When read in heaven's light how glorious and marvellous a prospect will thy "hitherto" unfold to thy grateful eye!

Evening - Day 364
"What think ye of Christ?"

The great test of your soul's health is, What think you of Christ? Is he to you "fairer than the children of men"--"the chief among ten thousand"--the "altogether lovely"? Wherever Christ is thus esteemed, all the faculties of the spiritual man exercise themselves with energy. I will judge of your piety by this barometer: does Christ stand high or low with you? If you have thought little of Christ, if you have been content to live without his presence, if you have cared little for his honour, if you have been neglectful of his laws, then I know that your soul is sick--God grant that it may not be sick unto death! But if the first thought of your spirit has been, how can I honour Jesus? If the daily desire of your soul has been, "O that I knew where I might find him!" I tell you that you may have a thousand infirmities, and even scarcely know whether you are a child of God at all, and yet I am persuaded, beyond a doubt, that you are safe, since Jesus is great in your esteem. I care not for thy rags, what thinkest thou of his royal apparel? I care not for thy wounds, though they bleed in torrents, what thinkest thou of his wounds? are they like glittering rubies in thine esteem? I think none the less of thee, though thou liest like Lazarus on the dunghill, and the dogs do lick thee--I judge thee not by thy poverty: what thinkest thou of the King in his beauty? Has he a glorious high throne in thy heart? Wouldest thou set him higher if thou couldest? Wouldest thou be willing to die if thou couldest but add another trumpet to the strain which proclaims his praise? Ah! then it is well with thee.
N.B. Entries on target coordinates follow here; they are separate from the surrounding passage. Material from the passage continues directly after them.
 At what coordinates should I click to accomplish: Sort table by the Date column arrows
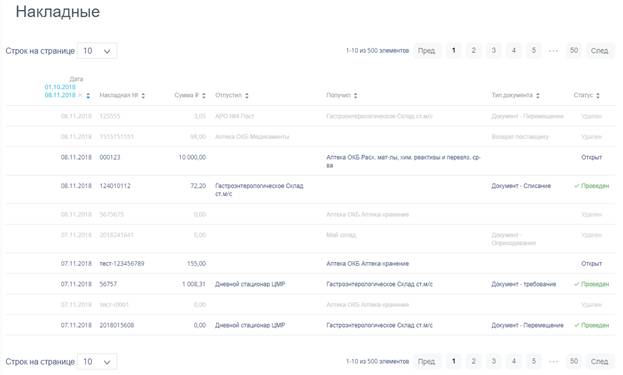click(88, 95)
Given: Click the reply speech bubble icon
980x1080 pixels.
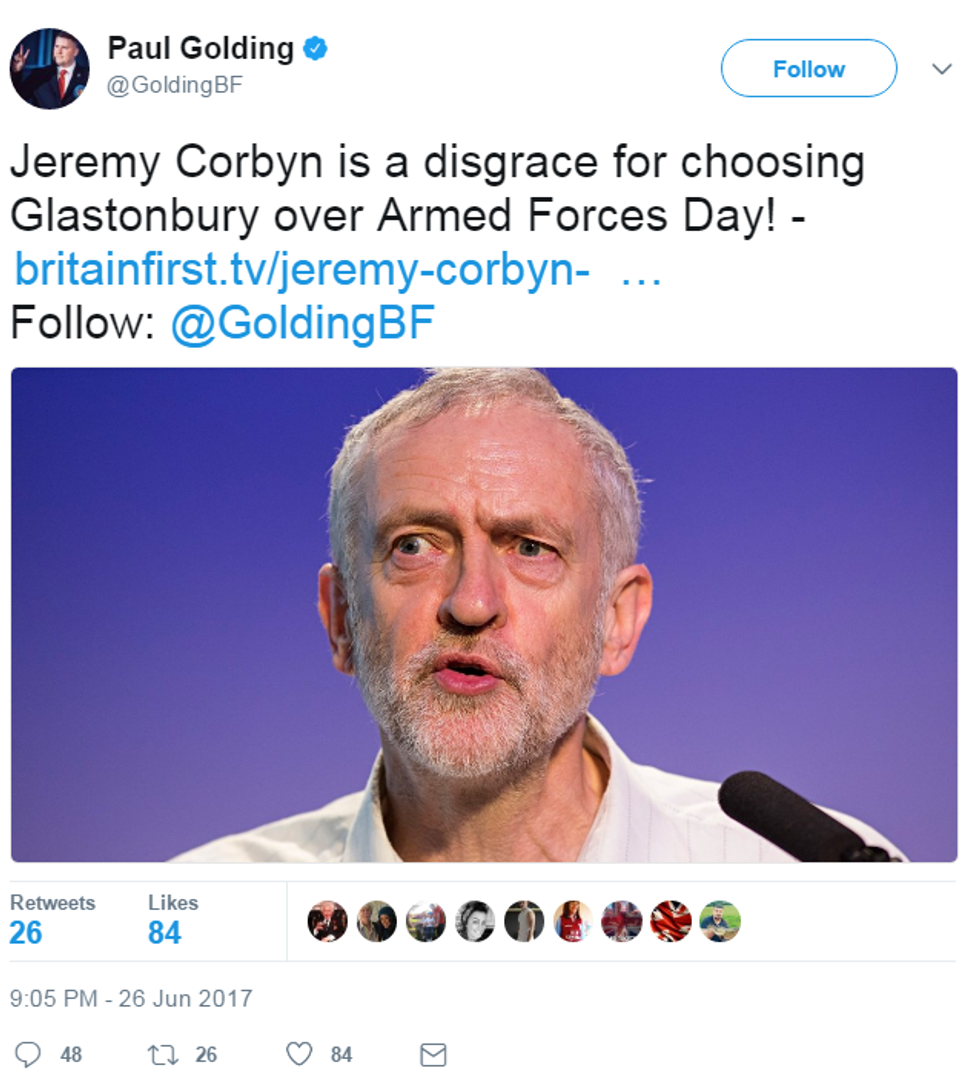Looking at the screenshot, I should tap(30, 1054).
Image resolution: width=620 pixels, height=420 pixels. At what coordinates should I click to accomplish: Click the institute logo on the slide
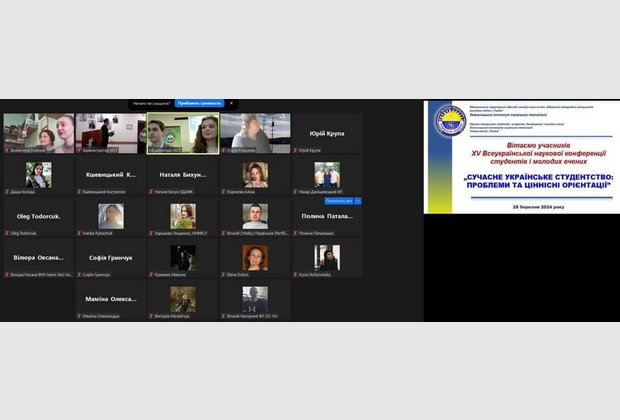[x=447, y=129]
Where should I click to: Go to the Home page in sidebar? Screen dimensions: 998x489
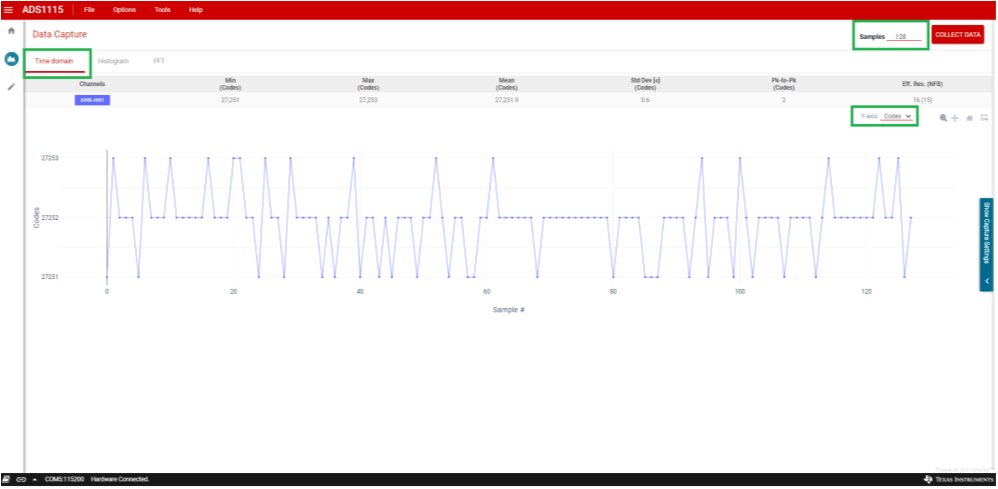pos(11,32)
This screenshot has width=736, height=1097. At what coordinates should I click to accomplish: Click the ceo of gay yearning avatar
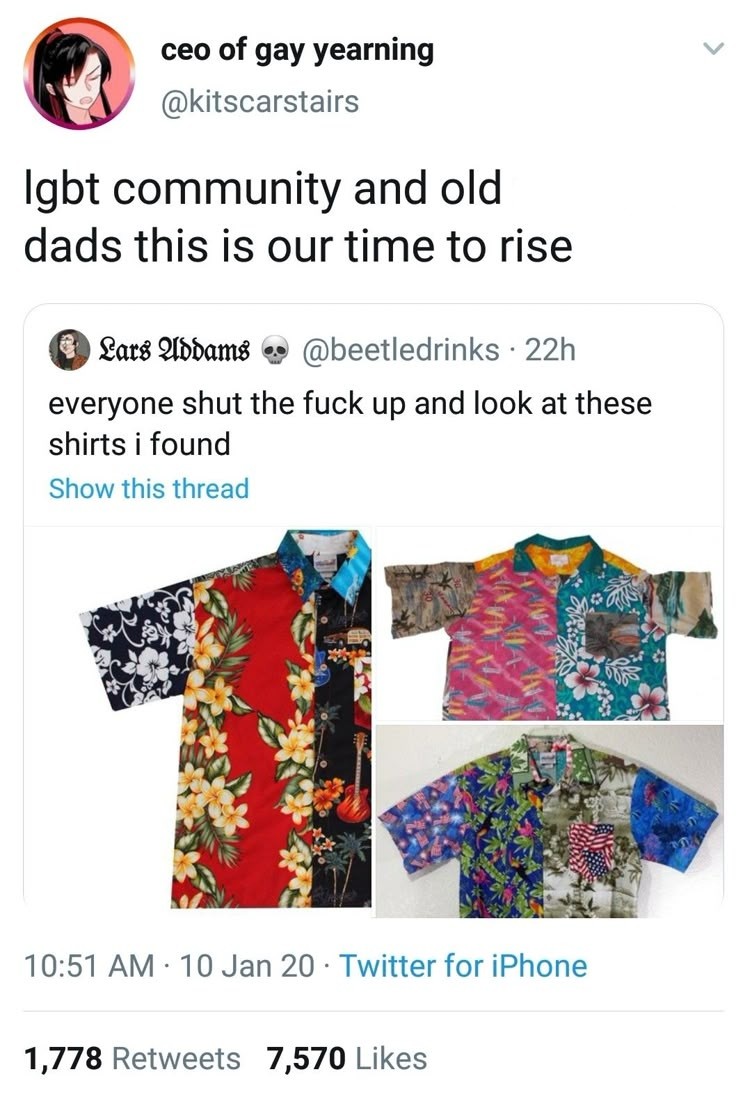point(79,74)
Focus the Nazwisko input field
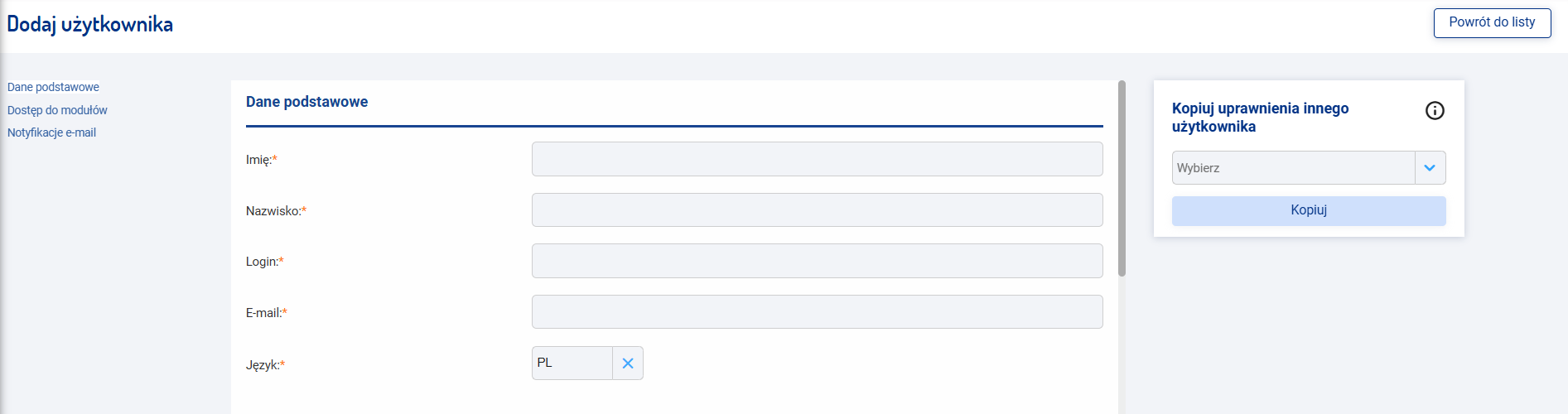1568x414 pixels. pyautogui.click(x=817, y=210)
Whatever thou mayest think of thyself, if Christ be great to thee, thou shalt be with him ere long.
"Though all the world my choice deride, Yet Jesus shall my portion be; For I am pleased with none beside, The fairest of the fair is he"

1 Samuel 7:12 NASB

12 Then Samuel took a stone and set it between Mizpah and Shen, and named it Ebenezer, saying, "Thus far the Lord has helped us."

Matthew 22:42 NASB

42 "What do you think about the Christ, whose son is He?" They said to Him, " The son of David."